> To do:
(A) In the rows, from the line containing "Rutgers.edu (43, 6)" through the end of the rows, inclusive, replace "Course Listing" with "Course Catalog" and reproduce those lines with nothing else changed.
(B) Continue the forum thread about PC hardware troubles from the point where it stops.

It depends, how did you overclock it? By selecting 1600mhz in the bios or by changing the strap divider? If you just selected the 1600mhz option in bios it will probably work just fine, in the worst scenario both will work at 1333mhz if any problem arises.

Through the BIOS. I figured it would be okay just wanted to make sure, 1333mhz is fine anyway if any problems arise. Just have to decide if 16GB is worth it now.
 

fred

Member
@Ragingbatal: You may want to switch to a Radeon R9 Fury X instead of a 980Ti for VR. Asynchronous Shaders at the hardware level are going to be worth their weight in gold when it comes to VR gaming, plus it's cheaper. And I may be remembering things wrong, so I will stand to be corrected, but it's 4K performance is better just in case you go for a 4K display during the next few years.

A Fury X is top of my list when I get my GPU next year unless NVidia get off their arses and release Pascal that outperforms it for a reasonable price before then.
 

TheMink

Member
Hello, I just built my PC a few months ago, and I have been having a number of probelms that I have overcome. But this one I'm stumped, I moved houses and now it will literally not turn on. No light no nothing. I tried multiple ports, checked the power attachments on the motherboard, they all seem secure. Tried checking the actual power buttons connections and they seemed fine. And obviously I remembered the master power switch on the power supply itself.
Any suggestions??
 

Kezen

Banned
Hello, I just built my PC a few months ago, and I have been having a number of probelms that I have overcome. But this one I'm stumped, I moved houses and now it will literally not turn on. No light no nothing. I tried multiple ports, checked the power attachments on the motherboard, they all seem secure. Tried checking the actual power buttons connections and they seemed fine. And obviously I remembered the master power switch on the power supply itself.
Any suggestions??

1) Make sure it's plugged (obvious but sometimes you look for more convoluted reasons) with the proper power cord.
2) Okay, if your PSU is on and there is absolutely no light on your MB (usually there is one) then your PSU might have bitten the dust.
 

TheMink

Member
1) Make sure it's plugged (obvious but sometimes you look for more convoluted reasons) with the proper power cord.

Screenshot and document pointing data:

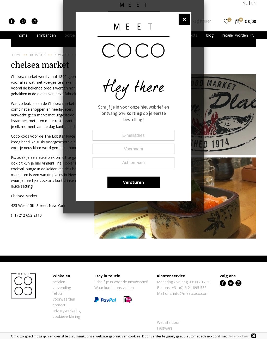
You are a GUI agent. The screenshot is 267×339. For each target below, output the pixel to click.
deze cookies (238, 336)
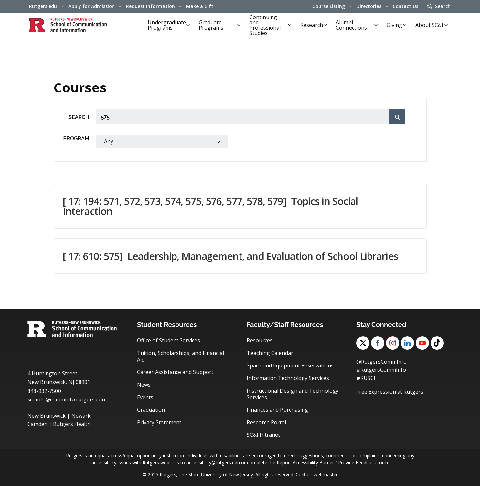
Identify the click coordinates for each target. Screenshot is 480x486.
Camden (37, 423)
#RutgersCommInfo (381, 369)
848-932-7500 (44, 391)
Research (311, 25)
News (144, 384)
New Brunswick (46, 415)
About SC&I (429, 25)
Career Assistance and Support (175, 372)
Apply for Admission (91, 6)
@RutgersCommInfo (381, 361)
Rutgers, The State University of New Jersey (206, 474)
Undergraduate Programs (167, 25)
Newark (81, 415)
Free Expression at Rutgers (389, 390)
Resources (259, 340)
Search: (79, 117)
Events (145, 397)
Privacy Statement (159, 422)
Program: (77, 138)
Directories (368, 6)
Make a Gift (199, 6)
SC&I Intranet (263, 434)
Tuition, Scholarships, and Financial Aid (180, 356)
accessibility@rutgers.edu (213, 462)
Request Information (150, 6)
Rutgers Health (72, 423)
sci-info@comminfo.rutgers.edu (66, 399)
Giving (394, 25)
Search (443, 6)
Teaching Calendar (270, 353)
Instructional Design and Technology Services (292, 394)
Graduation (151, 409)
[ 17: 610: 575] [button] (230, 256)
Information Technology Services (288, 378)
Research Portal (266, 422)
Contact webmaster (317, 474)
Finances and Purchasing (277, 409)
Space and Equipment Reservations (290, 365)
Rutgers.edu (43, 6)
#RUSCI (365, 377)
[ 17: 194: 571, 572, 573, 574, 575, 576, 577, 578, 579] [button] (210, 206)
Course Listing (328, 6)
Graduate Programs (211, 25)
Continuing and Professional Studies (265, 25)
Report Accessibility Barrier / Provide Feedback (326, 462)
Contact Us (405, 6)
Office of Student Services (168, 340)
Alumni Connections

> Response list:
(A)
Rutgers.edu (43, 6)
#RUSCI (365, 377)
[ 17: 194: 571, 572, 573, 574, 575, 576, 577, 578, 579] [button] (210, 206)
Course Catalog (328, 6)
Graduate Programs (211, 25)
Continuing and Professional Studies (265, 25)
Report Accessibility Barrier / Provide Feedback (326, 462)
Contact Us (405, 6)
Office of Student Services (168, 340)
Alumni Connections

(B)
2) Okay, if your PSU is on and there is absolutely no light on your MB (usually there is one) then your PSU might have bitten the dust.

Ahh seriously? It's brand new 😭
 
Hello, I just built my PC a few months ago, and I have been having a number of probelms that I have overcome. But this one I'm stumped, I moved houses and now it will literally not turn on. No light no nothing. I tried multiple ports, checked the power attachments on the motherboard, they all seem secure. Tried checking the actual power buttons connections and they seemed fine. And obviously I remembered the master power switch on the power supply itself.
Any suggestions??

If it worked before moving then I'm guessing something came loose.. I would go back to basics, unplug everything you don't need, just mobo/cpu/ram and psu.

You're sure that power outlet works?

I'm guessing there's something simple you are overlooking.
 

TheMink

Member
If it worked before moving then I'm guessing something came loose.. I would go back to basics, unplug everything you don't need, just mobo/cpu/ram and psu.

You're sure that power outlet works?

I'm guessing there's something simple you are overlooking.

OK I'll try that.

What's your PSU exactly ? You know, brand new or not some PSUs are just worthless and will break easily.

Honestly it could also be your MB, do you have any other PC for testing ?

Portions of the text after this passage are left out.